# Manual shift knob.



## Throhhhh (Apr 16, 2019)

Hey everyone! Just picked up a 2016 Cruze LS manual transmission. And honestly I have never thought about changing the shift knob. But looking at these after market okay I kinda wanna do it. Is there any tips or tricks I can use to take it off? I tried turning counter clockwise and it didn’t budge. And also wanted to put a short throw shifter in. Would it be possible with having to hold a button to put it in reverse?


----------



## TheCruzen (Dec 17, 2017)

Some shift knobs (like on my 2012 ECO) just pull off, others (like the verano shifter) have a locking collar hidden under the shift boot. Reverse lockout is a function of the shifter assembly itself and therefor changing shifters would most likely get rid of that safety feature.
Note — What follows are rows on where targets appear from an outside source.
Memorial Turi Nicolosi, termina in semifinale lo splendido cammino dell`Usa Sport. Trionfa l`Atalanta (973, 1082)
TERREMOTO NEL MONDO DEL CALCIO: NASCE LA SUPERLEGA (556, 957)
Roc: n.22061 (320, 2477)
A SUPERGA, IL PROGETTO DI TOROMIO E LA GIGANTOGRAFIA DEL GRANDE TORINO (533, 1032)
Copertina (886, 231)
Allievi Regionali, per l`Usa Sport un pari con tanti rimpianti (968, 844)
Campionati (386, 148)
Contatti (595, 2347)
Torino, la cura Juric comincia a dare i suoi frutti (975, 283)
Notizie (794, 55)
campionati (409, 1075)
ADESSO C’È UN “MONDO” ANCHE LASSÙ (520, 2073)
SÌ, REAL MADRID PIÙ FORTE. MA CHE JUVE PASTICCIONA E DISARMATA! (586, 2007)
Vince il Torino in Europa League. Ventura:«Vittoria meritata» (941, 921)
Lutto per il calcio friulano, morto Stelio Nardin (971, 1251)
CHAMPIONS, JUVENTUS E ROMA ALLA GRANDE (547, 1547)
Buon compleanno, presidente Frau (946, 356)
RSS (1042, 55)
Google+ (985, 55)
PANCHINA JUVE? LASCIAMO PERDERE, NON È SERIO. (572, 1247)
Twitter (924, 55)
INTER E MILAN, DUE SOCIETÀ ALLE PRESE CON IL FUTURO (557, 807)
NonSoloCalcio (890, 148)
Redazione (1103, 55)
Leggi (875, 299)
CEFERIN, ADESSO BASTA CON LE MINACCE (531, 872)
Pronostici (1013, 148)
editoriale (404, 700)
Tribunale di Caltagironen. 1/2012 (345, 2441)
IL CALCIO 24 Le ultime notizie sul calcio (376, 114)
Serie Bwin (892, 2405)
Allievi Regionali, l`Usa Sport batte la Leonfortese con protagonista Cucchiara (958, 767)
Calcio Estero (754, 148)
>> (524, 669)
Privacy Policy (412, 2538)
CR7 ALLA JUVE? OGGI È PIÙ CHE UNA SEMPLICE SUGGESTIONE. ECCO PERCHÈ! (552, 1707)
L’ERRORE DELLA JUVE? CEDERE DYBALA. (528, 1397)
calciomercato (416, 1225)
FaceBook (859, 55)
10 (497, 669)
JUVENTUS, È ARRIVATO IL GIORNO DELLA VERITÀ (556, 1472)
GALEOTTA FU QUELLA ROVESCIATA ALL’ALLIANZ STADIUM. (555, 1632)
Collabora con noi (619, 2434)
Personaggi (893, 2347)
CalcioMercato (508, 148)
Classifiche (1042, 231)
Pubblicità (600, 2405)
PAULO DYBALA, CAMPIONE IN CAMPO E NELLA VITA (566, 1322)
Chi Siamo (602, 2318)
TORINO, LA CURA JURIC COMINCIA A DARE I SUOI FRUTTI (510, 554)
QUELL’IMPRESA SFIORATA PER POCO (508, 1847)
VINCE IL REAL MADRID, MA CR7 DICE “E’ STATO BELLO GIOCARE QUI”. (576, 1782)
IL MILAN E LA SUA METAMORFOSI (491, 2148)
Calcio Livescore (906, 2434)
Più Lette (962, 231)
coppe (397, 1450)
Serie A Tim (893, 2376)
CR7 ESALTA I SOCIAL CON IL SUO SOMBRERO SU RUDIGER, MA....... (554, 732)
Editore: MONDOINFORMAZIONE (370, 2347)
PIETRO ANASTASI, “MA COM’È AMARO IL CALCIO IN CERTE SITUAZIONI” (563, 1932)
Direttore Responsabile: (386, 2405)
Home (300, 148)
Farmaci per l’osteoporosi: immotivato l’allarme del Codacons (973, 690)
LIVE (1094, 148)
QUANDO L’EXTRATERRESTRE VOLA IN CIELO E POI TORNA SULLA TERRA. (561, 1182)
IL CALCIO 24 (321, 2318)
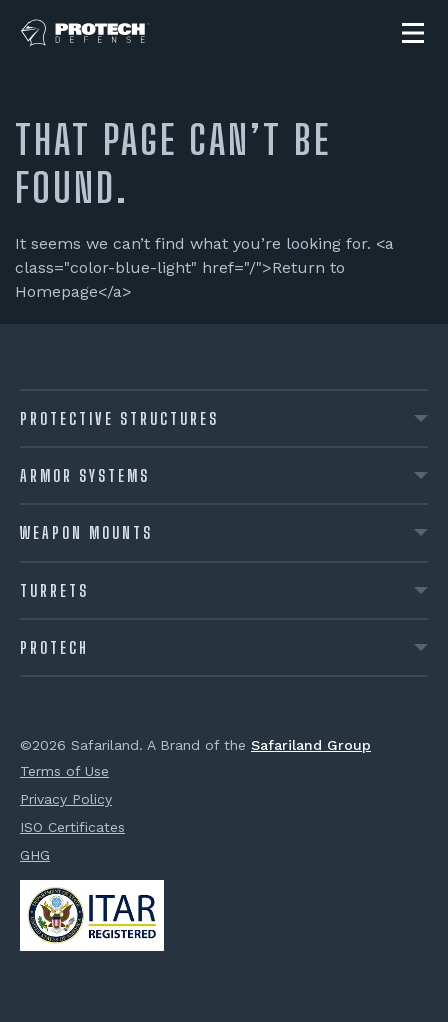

I would suggest getting short throw linkage instead of a true short shifter, like these from 4htech sold by bnr 

2016+ M32 Short Shifter Q2-Shift 
http://store.badnewsracing.net/2013--2016-M32-Short-Shifter-L-Shift_p_227.html

I have the f40 version on my 2.0T swapped Cruze and I love it.


----------



## Throhhhh (Apr 16, 2019)

TheCruzen said:


> Some shift knobs (like on my 2012 ECO) just pull off, others (like the verano shifter) have a locking collar hidden under the shift boot. Reverse lockout is a function of the shifter assembly itself and therefor changing shifters would most likely get rid of that safety feature. I would suggest getting short throw linkage instead of a true short shifter, like these from 4htech sold by bnr
> 
> 2016+ M32 Short Shifter Q2-Shift
> http://store.badnewsracing.net/2013--2016-M32-Short-Shifter-L-Shift_p_227.html
> ...



If i have the non-turbo 1.4 would i still use the first one?


----------



## TheCruzen (Dec 17, 2017)

https://www.short-shifters.com/service/m32-transmission-shifter-differences/


----------